_Short exercise_
Please revise the stretch of entries from the line containing "Click the Blog-Database" through the line containing "tap(772, 671)" by changing every "pixels" to "px" and leaving all else as it is. Return only those lines.

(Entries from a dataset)
+++

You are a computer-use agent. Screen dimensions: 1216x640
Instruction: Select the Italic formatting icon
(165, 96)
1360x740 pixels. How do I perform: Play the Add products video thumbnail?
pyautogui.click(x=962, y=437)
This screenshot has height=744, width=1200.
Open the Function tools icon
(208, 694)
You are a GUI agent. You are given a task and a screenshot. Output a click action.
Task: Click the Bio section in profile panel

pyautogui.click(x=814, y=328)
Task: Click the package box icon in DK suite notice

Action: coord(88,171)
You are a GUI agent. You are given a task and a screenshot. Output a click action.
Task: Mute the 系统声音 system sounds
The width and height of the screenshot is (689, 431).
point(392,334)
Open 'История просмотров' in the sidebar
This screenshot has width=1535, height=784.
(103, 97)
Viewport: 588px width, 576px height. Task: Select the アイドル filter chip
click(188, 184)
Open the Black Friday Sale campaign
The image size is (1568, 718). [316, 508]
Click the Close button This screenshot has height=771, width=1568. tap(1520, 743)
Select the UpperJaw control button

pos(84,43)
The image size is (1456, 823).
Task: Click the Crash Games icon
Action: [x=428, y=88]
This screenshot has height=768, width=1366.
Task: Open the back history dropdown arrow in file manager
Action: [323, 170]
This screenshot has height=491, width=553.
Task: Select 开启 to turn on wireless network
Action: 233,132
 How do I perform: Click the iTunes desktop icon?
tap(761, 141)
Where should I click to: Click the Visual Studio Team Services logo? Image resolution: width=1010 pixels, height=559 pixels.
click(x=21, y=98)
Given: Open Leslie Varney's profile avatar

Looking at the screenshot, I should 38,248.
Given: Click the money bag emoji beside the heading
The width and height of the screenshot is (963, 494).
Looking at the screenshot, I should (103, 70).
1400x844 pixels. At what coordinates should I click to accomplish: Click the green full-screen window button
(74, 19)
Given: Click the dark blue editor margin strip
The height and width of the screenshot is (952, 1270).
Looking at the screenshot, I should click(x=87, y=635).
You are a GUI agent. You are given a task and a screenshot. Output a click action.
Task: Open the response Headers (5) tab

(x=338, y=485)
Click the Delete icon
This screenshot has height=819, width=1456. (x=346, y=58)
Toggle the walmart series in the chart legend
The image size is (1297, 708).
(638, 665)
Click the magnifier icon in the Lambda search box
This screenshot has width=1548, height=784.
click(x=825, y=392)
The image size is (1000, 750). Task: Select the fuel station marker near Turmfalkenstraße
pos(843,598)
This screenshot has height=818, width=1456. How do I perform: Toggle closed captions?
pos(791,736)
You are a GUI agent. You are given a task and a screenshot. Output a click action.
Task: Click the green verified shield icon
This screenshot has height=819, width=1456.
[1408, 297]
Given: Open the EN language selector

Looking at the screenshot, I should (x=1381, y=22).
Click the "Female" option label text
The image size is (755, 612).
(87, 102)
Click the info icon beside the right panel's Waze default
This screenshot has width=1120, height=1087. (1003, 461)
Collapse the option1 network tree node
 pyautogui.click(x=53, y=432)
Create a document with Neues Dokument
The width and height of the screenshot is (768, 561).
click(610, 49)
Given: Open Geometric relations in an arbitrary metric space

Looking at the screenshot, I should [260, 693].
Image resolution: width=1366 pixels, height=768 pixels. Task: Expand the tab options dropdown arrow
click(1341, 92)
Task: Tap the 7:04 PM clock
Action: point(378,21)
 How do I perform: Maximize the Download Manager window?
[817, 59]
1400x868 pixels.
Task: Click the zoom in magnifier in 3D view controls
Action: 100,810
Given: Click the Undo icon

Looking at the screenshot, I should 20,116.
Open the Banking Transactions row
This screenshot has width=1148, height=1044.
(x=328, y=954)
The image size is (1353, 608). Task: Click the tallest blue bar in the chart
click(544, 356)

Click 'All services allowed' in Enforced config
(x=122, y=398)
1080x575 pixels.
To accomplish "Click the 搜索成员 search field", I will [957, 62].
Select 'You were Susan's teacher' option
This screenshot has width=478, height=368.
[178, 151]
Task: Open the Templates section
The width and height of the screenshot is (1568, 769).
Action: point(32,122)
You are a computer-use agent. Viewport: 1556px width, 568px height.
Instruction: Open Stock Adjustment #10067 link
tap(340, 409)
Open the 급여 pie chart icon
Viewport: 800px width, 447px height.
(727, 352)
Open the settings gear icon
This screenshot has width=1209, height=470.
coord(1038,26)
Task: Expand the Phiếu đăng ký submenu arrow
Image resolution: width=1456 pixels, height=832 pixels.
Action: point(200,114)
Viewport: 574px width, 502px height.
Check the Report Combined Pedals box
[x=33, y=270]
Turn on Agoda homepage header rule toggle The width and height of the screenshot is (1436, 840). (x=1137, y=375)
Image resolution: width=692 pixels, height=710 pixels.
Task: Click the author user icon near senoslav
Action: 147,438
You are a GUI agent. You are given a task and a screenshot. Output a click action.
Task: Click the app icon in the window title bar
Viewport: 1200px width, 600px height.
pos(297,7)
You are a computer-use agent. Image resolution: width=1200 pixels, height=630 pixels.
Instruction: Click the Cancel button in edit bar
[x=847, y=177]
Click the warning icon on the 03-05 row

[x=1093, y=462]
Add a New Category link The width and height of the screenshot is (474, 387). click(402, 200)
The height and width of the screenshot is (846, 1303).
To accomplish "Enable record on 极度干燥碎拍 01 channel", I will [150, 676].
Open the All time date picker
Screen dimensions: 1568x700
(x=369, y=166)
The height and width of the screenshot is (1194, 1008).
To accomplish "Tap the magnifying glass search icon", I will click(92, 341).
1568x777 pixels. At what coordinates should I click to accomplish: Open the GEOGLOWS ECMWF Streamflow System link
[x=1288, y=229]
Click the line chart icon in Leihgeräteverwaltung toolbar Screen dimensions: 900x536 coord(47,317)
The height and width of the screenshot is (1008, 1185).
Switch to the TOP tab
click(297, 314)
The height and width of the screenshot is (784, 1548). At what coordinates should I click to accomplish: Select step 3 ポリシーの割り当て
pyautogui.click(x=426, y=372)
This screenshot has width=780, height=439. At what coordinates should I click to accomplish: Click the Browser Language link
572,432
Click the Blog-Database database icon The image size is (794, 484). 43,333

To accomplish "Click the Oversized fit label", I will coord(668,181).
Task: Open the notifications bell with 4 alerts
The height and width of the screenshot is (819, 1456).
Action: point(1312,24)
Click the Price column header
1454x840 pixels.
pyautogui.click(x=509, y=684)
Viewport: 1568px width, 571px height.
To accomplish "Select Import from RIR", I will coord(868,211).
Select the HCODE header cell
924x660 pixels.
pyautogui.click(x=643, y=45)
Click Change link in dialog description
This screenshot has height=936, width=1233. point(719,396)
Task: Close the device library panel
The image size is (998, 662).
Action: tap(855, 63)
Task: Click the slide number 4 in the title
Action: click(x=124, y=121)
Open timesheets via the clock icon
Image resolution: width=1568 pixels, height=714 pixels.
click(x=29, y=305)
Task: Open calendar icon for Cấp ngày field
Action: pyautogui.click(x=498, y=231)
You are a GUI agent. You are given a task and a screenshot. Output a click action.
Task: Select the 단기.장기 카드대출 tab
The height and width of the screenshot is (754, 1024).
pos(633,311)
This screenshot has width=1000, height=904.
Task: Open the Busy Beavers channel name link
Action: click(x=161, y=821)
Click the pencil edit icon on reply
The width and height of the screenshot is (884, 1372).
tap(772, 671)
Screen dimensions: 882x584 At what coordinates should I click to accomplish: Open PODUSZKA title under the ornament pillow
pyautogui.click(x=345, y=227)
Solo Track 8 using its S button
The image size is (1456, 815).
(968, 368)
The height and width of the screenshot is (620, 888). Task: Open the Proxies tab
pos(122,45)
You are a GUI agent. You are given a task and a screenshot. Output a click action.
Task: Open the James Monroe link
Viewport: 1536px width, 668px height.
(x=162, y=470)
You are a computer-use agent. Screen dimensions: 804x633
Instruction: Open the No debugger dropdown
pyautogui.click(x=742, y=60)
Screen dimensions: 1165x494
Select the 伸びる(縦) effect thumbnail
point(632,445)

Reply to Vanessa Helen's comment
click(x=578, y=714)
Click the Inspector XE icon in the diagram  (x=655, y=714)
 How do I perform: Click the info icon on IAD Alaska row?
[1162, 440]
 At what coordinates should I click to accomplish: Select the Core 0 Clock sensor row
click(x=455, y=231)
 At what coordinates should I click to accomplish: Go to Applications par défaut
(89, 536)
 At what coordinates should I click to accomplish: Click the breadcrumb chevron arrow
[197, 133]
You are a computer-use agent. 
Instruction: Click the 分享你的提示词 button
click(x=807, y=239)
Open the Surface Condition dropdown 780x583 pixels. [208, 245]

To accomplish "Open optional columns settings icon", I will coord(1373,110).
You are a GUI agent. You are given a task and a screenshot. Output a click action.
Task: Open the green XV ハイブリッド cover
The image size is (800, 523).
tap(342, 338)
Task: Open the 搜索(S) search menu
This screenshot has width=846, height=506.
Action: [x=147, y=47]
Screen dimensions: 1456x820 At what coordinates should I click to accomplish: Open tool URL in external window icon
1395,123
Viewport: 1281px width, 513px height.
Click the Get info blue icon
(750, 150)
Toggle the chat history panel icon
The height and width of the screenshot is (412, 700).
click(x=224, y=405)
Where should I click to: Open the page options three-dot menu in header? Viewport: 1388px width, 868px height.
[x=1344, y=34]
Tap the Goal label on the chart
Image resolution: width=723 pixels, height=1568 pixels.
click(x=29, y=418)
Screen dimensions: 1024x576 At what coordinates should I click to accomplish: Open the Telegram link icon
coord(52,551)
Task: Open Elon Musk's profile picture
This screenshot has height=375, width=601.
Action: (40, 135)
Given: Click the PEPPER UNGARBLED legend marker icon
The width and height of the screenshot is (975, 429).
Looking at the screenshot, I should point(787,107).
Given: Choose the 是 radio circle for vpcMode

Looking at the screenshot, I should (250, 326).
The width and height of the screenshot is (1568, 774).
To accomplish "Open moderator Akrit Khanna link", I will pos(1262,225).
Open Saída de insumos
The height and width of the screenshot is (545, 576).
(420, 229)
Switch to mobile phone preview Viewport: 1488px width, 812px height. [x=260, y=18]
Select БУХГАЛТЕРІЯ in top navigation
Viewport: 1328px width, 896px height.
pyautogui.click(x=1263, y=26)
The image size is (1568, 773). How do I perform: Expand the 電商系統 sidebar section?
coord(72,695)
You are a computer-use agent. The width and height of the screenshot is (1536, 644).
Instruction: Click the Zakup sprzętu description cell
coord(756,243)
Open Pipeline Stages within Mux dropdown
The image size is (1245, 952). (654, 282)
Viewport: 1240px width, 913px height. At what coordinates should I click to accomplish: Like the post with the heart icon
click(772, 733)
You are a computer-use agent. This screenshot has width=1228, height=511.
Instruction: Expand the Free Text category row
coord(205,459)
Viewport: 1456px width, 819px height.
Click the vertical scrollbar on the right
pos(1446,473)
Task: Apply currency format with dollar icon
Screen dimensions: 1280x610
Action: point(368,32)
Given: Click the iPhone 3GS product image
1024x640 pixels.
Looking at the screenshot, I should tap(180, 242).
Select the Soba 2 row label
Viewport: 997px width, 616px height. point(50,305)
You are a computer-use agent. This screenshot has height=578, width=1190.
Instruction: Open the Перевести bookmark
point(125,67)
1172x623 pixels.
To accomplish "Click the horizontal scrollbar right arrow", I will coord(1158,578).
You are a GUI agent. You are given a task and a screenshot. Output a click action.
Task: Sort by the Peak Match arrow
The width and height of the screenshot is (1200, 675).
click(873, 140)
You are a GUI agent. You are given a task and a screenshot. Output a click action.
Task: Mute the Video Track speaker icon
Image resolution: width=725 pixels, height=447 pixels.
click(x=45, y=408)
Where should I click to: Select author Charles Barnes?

+++

_Exercise answer_
Click the Blog-Database database icon The image size is (794, 484). 43,333

To accomplish "Click the Oversized fit label", I will coord(668,181).
Task: Open the notifications bell with 4 alerts
The height and width of the screenshot is (819, 1456).
Action: point(1312,24)
Click the Price column header
1454x840 px.
pyautogui.click(x=509, y=684)
Viewport: 1568px width, 571px height.
To accomplish "Select Import from RIR", I will coord(868,211).
Select the HCODE header cell
924x660 px.
pyautogui.click(x=643, y=45)
Click Change link in dialog description
This screenshot has height=936, width=1233. point(719,396)
Task: Close the device library panel
The image size is (998, 662).
Action: tap(855, 63)
Task: Click the slide number 4 in the title
Action: click(x=124, y=121)
Open timesheets via the clock icon
Image resolution: width=1568 px, height=714 px.
click(x=29, y=305)
Task: Open calendar icon for Cấp ngày field
Action: pyautogui.click(x=498, y=231)
You are a GUI agent. You are given a task and a screenshot. Output a click action.
Task: Select the 단기.장기 카드대출 tab
The height and width of the screenshot is (754, 1024).
pos(633,311)
This screenshot has width=1000, height=904.
Task: Open the Busy Beavers channel name link
Action: click(x=161, y=821)
Click the pencil edit icon on reply
The width and height of the screenshot is (884, 1372).
tap(772, 671)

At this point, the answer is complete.